INSTRUCTIONS FOR THE TASK
Rewrite the records from the line with "Add a Vimeo video slide" through the end, switching "yellow" to "green" and keeping everything else the same.

-- START --

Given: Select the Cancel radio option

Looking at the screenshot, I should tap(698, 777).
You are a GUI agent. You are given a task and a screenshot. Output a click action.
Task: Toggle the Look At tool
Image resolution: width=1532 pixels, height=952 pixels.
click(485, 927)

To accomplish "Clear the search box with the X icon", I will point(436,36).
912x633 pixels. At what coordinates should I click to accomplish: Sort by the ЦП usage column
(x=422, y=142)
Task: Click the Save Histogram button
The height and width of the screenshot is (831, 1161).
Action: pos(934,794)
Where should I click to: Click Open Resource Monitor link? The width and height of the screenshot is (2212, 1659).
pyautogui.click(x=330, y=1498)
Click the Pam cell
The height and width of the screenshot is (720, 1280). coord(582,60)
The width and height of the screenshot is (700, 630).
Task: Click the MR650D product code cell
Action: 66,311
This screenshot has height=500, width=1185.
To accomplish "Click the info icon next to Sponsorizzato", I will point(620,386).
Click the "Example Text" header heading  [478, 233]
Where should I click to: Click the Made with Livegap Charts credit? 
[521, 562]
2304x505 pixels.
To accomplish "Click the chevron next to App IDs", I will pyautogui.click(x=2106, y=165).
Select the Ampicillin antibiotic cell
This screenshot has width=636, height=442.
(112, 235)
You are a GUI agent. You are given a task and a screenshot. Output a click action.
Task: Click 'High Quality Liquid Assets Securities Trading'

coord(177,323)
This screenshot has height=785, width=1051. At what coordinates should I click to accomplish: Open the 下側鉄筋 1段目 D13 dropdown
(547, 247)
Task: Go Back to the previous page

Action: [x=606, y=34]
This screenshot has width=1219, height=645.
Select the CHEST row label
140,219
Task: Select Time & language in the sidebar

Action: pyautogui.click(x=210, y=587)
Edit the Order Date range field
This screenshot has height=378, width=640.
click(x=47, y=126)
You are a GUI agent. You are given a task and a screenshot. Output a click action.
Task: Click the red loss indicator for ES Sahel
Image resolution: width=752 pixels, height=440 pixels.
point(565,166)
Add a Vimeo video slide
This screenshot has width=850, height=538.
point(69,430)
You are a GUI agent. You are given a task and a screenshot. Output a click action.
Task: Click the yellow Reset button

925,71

-- END --

RESPONSE TO THE EXERCISE
Add a Vimeo video slide
This screenshot has width=850, height=538.
point(69,430)
You are a GUI agent. You are given a task and a screenshot. Output a click action.
Task: Click the green Reset button

925,71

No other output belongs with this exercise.